*Input for this task*
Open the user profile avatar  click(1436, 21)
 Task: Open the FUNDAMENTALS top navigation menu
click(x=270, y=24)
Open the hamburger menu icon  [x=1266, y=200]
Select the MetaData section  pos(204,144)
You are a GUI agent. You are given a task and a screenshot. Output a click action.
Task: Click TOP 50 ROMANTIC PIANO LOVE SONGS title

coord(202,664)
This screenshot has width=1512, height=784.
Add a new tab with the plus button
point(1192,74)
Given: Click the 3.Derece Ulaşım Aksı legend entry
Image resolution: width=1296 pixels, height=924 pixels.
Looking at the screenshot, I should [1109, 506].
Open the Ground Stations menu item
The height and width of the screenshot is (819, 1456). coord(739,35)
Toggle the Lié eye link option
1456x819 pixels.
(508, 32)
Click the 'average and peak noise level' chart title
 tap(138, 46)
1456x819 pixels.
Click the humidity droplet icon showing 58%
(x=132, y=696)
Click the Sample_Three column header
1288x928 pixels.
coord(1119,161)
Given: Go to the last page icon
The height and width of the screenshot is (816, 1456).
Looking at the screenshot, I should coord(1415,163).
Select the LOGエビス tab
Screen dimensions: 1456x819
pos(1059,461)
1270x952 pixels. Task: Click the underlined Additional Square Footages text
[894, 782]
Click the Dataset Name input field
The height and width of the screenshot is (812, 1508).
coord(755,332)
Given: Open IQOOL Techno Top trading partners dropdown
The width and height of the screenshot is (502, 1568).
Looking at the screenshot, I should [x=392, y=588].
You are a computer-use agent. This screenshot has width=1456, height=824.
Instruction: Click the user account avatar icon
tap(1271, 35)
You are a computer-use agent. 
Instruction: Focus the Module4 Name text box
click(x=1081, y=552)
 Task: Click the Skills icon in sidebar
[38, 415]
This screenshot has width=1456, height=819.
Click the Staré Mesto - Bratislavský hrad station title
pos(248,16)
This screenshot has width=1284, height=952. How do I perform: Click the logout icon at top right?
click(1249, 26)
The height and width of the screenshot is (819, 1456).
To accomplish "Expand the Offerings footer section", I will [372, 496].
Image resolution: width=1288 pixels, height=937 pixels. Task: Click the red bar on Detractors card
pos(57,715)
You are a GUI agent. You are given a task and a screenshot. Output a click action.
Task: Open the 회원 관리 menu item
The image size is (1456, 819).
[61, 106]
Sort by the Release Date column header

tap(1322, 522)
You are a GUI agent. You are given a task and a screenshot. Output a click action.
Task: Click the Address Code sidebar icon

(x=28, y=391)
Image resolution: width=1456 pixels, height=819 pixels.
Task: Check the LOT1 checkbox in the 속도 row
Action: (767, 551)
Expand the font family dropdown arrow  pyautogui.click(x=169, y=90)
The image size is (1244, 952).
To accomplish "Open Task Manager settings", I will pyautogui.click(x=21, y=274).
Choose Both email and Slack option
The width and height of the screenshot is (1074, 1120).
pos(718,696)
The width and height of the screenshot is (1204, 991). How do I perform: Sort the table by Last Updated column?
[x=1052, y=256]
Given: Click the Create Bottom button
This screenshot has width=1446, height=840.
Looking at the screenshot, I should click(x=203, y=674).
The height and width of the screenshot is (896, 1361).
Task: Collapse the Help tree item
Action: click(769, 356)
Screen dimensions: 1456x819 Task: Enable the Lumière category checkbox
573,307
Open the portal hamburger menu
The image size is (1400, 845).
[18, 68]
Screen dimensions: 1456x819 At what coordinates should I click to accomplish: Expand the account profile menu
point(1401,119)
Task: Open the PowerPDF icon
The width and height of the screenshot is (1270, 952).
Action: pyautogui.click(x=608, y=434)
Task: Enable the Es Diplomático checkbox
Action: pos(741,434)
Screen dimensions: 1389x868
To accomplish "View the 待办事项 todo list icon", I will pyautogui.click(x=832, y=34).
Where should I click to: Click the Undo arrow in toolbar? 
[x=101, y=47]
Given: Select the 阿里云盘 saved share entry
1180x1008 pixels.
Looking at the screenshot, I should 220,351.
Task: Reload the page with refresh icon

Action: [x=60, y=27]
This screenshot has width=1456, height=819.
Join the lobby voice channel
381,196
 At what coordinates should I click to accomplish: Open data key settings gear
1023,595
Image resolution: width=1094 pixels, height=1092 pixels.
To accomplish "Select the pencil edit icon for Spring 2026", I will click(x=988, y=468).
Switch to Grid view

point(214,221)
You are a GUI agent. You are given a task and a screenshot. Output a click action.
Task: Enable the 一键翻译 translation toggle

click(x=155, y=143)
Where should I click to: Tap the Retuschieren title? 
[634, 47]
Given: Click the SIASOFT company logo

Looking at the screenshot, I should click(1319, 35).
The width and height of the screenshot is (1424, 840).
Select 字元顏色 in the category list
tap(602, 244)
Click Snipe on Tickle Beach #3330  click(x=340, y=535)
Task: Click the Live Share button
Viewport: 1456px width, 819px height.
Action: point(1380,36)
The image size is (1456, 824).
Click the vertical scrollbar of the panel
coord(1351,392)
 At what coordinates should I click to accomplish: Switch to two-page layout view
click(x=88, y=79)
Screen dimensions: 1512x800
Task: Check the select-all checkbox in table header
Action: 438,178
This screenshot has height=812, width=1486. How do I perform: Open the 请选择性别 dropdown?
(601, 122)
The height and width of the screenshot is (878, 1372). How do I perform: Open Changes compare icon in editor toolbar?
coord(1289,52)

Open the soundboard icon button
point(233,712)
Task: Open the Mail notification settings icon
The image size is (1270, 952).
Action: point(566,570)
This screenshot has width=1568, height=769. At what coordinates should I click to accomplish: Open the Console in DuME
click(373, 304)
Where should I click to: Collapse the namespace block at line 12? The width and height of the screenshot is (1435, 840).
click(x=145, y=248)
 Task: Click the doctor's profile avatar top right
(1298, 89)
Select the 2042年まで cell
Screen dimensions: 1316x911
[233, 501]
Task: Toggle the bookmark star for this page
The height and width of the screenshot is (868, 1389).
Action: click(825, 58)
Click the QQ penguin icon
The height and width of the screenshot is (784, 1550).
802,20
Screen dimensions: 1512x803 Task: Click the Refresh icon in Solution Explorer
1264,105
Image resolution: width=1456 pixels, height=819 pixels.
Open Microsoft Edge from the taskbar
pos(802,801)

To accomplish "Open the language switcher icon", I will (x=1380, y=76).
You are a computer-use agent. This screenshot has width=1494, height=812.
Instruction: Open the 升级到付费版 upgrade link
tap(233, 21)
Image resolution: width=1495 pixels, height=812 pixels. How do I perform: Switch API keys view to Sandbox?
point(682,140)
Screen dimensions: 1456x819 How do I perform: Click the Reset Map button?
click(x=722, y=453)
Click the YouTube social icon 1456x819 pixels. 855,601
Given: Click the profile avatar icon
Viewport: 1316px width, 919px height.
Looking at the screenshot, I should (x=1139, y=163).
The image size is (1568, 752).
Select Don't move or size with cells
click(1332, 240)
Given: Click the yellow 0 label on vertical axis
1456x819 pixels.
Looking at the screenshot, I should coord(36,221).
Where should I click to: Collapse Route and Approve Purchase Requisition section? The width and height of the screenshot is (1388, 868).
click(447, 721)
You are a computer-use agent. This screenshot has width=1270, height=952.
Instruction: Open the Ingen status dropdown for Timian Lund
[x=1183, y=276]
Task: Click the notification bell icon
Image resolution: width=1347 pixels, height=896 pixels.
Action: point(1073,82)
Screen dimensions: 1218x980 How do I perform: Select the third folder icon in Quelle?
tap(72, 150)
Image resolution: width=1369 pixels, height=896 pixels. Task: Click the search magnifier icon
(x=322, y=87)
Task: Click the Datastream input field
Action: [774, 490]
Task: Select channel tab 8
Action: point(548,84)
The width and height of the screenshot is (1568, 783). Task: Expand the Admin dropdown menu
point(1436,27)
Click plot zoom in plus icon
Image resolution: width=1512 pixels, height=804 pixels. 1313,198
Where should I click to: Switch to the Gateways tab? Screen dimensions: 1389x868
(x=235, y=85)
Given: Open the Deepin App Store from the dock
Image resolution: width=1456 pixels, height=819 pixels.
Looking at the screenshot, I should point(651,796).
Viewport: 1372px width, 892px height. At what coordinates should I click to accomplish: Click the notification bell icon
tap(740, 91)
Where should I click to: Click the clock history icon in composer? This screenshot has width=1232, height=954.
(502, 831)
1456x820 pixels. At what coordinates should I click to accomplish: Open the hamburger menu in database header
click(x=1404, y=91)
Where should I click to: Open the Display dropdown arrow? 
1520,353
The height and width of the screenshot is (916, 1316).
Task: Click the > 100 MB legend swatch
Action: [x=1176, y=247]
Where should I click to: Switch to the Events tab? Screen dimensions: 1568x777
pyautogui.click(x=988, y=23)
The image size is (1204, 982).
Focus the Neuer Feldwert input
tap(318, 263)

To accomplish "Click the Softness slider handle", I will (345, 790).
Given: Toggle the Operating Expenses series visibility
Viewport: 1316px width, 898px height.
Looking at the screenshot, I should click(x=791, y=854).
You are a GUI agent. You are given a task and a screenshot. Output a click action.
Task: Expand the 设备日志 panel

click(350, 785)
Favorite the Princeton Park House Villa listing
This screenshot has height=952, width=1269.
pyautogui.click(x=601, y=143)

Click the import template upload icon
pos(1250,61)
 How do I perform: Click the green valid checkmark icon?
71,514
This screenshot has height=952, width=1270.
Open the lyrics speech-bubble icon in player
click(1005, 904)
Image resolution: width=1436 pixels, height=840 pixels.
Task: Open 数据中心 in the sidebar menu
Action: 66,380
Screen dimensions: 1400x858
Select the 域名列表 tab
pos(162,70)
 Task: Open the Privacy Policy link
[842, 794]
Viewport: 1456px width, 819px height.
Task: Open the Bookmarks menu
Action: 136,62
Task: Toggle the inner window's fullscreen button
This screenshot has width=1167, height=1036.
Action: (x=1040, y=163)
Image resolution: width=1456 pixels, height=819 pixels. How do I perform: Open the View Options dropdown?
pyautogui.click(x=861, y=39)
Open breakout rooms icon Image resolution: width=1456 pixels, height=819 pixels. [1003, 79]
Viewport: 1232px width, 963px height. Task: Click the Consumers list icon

*What you are asked to do*
Display every line of the listing that contains the string "entry".

*Answer box*
Given: Click the 3.Derece Ulaşım Aksı legend entry
Given: Select the 阿里云盘 saved share entry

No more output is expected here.